La conscience ne s'éteint pas quand on va travailler
L'exercice de la conscience ne s'arrête pas quand on franchit la porte du boulot... Au contraire, les employeurs et la loi doivent encourager cet exercice au travail : « Le magistère a voulu mentionner quelques droits des travailleurs en souhaitant leur reconnaissance dans les ordonnancements juridiques : le droit à une juste rémunération, le droit au repos, [...le droit à des méthodes de travail] qui ne blessent pas leur intégrité morale, le droit que soit sauvegardée sa personnalité sur le lieu de travail sans être violenté en aucune manière dans sa conscience ou dans sa dignité » (#301)
Au-delà de ce « droit », des aides doivent être mises en place pour éduquer cette conscience au travail. Et c'est le rôle des syndicats : « C'est au syndicat que revient l'éducation de la conscience sociale des travailleurs afin qu'ils se sentent partie active, selon les capacités et aptitudes de chacun, dans la construction du bien commun universel » (#307)
Si on oublie que « faire grandir l'homme qui travaille », avant de « produire quelque chose » est le but premier du travail, « le travail perd sa signification la plus vraie et la plus profonde : dans ce cas, hélas fréquent et diffus, le travail […] se transforme en ennemi de sa dignité.

Au-delà d'un simple droit, un devoir
Alors on comprend bien que l'exercice de la conscience, plus qu'un droit, est un devoir. Et il commence dès la première incartade. « Lorsqu'ils sont appelés à collaborer à des actions moralement mauvaises, ils ont l'obligation de s'y refuser. […] Cette collaboration[, même formelle,] ne peut jamais être justifiée, ni en invoquant le respect de la liberté d'autrui, ni en prétextant que la loi civile la prévoit et la requiert. Personne ne peut jamais se soustraire à la responsabilité morale des actes accomplis et sur cette responsabilité chacun sera jugé par Dieu lui-même » (#399)
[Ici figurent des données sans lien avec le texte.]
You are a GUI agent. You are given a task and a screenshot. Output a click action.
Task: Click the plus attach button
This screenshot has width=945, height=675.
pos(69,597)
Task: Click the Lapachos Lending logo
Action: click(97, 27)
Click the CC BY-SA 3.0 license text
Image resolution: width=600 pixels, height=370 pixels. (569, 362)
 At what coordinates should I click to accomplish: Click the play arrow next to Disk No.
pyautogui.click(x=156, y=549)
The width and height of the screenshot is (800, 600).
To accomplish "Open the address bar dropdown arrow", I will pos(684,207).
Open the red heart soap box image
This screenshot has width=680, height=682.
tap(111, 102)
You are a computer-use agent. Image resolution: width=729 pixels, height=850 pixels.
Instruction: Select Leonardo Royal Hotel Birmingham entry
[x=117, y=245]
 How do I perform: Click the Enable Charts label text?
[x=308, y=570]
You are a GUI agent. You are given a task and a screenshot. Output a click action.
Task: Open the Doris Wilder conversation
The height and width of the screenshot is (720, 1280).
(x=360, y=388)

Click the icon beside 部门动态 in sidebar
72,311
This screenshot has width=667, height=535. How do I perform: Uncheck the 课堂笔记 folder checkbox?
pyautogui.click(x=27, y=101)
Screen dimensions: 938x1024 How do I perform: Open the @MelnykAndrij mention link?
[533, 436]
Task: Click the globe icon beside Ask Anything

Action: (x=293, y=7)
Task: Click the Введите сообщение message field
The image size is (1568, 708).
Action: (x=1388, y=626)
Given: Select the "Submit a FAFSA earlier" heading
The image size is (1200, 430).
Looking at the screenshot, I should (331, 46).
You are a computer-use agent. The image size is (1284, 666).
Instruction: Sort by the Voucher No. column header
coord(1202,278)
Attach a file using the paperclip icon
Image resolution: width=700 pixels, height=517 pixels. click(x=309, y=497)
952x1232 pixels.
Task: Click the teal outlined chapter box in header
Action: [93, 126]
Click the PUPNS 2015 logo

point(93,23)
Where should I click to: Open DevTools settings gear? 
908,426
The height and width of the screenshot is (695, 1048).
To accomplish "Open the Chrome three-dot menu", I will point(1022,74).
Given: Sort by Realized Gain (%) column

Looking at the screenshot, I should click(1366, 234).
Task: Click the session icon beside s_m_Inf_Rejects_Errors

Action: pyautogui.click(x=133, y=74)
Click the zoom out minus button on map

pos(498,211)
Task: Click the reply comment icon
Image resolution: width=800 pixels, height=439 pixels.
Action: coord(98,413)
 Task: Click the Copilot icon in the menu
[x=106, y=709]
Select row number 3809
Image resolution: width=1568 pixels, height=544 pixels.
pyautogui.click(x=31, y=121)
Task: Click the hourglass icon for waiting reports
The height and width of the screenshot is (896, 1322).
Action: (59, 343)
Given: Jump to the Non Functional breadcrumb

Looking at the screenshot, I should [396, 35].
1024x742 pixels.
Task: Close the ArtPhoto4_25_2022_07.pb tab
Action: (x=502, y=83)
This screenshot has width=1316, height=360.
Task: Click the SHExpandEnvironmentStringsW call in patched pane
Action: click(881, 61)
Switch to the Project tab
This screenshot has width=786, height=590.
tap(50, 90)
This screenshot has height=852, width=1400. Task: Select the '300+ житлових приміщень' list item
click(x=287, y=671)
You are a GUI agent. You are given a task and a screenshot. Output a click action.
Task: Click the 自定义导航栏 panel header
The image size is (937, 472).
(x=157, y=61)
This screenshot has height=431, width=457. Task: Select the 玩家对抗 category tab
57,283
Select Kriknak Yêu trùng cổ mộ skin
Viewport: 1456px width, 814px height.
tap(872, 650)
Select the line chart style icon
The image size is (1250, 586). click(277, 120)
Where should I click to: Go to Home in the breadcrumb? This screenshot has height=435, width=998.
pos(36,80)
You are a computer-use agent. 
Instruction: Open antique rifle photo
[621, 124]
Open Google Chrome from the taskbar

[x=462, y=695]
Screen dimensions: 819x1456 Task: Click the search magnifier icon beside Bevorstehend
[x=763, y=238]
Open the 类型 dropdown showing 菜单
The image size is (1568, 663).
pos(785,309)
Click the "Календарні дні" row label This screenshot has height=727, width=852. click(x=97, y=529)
Au-delà d'un simple devoir, cette conscience prépare la grandeur de l'homme. « L'évangile annonce et proclame la liberté des enfants de Dieu, rejette tout esclavage qui en fin de compte provient du pêché, respecte scrupuleusement la dignité de la confiance et son libre choix » (#576). La conscience se manifeste alors par des actes de ''jugement'' qui reflètent la vérité sur le bien. Le degré de maturité de l'homme se mesure par une pressante recherche de la vérité et, dans l'action, par la remise de soi à la conduite de cette conscience ». (#139) Bref, et c'est là qu'on comprend que la conscience n'est pas tout l'homme. C'est bien de faire la différence entre le bien et le mal. Mais le chrétien choisit le bien.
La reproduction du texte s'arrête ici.